There was no advance hands-on training on the use of personal protective equipment for Ebola. No training on what symptoms to look for. No training on what questions to ask.

Even when some trainings did occur, after Mr. Duncan had tested positive for Ebola, they were limited, and they did not include having every nurse in the training practicing the proper way to don and doff, put on and take off, the appropriate personal protective equipment to assure that they would not be infected or spread an infection to anyone else.

Guidelines have now been changed, but it is not clear what version Nina Pham had available.

The hospital later said that their guidelines had changed and that the nurses needed to adhere to them.  What has caused confusion is that the guidelines were constantly changing.  It was later asked which guidelines should we follow? The message to the nurses was it's up to you.

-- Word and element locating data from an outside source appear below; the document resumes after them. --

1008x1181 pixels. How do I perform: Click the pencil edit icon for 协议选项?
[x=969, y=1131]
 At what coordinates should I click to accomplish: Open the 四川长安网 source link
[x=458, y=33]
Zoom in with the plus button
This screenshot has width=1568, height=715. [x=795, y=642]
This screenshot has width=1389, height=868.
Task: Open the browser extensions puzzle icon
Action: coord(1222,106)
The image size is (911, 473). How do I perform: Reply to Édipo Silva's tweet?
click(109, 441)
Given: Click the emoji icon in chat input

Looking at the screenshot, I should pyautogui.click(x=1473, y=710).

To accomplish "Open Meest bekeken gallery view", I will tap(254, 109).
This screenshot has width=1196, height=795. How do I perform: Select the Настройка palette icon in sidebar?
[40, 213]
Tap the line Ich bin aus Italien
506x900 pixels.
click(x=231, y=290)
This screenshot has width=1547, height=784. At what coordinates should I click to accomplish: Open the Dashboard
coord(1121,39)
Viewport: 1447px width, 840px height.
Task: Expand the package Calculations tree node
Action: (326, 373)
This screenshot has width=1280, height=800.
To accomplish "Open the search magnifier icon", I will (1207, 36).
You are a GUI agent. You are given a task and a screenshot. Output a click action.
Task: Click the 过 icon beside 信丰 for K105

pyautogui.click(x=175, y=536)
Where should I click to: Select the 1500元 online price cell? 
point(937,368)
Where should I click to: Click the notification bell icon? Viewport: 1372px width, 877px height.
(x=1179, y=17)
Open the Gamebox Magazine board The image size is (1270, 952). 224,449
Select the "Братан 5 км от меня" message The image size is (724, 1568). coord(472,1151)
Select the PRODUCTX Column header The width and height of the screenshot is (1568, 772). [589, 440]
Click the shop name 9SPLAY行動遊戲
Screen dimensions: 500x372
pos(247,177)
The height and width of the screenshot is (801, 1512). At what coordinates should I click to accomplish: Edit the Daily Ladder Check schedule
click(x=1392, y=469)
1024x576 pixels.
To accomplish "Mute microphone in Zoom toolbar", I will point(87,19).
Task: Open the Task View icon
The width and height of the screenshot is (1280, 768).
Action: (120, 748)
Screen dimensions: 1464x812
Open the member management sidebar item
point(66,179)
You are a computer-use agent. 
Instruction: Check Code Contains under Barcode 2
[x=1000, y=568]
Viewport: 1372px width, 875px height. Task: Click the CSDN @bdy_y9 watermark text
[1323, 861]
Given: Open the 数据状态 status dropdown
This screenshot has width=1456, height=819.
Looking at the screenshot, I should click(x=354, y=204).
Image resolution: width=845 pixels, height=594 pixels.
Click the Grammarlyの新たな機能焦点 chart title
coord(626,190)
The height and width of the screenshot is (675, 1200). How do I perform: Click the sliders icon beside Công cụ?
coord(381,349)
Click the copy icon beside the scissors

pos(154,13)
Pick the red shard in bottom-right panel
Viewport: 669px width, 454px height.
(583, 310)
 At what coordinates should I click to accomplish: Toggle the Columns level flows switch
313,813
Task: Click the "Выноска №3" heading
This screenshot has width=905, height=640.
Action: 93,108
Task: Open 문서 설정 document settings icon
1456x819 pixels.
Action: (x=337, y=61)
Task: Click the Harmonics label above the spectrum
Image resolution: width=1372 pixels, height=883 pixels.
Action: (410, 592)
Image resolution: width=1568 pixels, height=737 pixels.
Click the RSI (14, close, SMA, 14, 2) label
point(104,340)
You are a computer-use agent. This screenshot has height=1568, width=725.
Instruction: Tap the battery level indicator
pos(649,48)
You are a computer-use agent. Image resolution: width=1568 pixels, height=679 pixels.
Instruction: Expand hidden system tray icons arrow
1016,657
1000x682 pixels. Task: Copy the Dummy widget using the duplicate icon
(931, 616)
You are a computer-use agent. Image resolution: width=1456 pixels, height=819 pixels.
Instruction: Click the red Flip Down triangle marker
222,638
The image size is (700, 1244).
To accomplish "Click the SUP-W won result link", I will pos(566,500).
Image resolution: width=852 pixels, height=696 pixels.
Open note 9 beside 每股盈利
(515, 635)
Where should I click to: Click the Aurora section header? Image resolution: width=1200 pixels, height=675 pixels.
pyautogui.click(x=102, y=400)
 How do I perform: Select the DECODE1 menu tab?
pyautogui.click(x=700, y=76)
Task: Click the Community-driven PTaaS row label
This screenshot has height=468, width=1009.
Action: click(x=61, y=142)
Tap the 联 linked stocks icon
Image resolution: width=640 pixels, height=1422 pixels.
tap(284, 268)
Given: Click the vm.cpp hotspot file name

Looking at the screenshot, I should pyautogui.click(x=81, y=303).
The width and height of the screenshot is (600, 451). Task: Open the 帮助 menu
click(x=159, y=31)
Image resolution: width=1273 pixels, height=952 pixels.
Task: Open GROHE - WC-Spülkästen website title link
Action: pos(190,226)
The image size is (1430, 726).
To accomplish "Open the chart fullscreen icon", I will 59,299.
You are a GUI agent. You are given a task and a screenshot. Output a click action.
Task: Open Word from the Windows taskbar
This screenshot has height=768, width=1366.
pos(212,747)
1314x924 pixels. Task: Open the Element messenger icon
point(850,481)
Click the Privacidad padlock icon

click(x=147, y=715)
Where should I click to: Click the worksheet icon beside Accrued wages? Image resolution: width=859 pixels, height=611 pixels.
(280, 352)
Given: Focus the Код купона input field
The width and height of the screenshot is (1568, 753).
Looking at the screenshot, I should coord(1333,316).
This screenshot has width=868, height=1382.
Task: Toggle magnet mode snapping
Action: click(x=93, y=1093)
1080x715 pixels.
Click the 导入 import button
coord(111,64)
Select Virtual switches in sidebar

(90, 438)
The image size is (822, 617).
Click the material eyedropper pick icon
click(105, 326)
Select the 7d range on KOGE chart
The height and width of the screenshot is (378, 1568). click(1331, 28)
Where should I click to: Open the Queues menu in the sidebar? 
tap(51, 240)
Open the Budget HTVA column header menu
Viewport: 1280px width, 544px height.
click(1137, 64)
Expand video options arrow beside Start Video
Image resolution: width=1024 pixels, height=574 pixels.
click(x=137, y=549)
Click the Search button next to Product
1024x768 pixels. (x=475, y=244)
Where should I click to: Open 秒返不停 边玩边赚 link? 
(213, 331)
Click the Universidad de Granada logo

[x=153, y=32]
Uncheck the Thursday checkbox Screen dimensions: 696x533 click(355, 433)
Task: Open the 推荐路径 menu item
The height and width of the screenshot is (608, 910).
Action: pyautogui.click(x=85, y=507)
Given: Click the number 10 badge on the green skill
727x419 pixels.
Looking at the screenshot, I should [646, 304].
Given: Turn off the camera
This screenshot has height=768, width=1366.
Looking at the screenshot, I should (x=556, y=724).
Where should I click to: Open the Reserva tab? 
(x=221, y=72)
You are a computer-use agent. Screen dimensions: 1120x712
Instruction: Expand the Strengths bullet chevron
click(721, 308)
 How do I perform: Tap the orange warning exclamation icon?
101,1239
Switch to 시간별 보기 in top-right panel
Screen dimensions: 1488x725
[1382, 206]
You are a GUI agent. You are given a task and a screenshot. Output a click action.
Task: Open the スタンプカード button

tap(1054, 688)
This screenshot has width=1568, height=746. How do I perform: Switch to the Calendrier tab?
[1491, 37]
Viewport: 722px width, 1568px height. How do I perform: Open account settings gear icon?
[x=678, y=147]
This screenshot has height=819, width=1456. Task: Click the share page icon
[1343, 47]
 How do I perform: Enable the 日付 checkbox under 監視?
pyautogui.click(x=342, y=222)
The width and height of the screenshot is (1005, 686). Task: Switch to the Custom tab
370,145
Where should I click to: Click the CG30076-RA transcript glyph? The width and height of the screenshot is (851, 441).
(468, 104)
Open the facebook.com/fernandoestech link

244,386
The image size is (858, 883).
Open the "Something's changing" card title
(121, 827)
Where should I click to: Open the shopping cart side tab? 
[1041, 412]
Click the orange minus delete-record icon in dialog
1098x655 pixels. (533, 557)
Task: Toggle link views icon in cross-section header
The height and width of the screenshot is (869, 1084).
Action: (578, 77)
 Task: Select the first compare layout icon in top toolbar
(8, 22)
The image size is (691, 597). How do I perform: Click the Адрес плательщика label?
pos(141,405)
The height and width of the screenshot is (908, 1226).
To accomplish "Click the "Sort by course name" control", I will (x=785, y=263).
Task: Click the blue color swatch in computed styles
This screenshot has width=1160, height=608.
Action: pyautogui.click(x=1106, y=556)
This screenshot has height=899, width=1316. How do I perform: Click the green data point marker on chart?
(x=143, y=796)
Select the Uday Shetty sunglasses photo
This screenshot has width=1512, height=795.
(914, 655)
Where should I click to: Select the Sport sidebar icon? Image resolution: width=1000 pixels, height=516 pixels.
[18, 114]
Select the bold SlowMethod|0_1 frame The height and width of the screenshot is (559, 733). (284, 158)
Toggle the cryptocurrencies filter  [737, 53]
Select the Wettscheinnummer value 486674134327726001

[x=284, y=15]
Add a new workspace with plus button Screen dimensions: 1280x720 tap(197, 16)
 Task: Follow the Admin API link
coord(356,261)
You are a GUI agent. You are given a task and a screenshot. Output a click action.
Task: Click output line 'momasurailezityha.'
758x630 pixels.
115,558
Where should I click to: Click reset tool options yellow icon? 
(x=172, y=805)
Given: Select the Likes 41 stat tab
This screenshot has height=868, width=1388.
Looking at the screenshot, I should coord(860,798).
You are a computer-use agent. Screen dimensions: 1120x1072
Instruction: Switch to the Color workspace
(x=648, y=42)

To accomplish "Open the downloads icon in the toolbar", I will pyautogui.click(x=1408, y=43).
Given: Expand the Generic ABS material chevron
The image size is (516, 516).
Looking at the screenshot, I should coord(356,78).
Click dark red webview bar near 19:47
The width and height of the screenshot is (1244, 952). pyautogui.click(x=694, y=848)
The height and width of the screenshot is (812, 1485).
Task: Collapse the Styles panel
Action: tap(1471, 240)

It is not up to the nurses to be setting the policy, nurses say, in the face of such a virulent disease. They needed to be trained optimally and correctly in how to deal with Ebola and the proper PPE doffing, as well as how to dispose of the waste.

In summary, the nurses state there have been no policies in cleaning or bleaching the premises without housekeeping services. There was no one to pick up hazardous waste as it piled to the ceiling. They did not have access to proper supplies and observed the Infectious Disease Department and CDC themselves violate basic principles of infection control, including cross contaminating between patients. In the end, the nurses strongly feel unsupported, unprepared, lied to, and deserted to handle the situation on their own.

We want our facility to be recognized as a leader in responding to this crisis. We also want to recognize the other nurses as heroes who put their lives on the line for their patients every day when they walk in the door.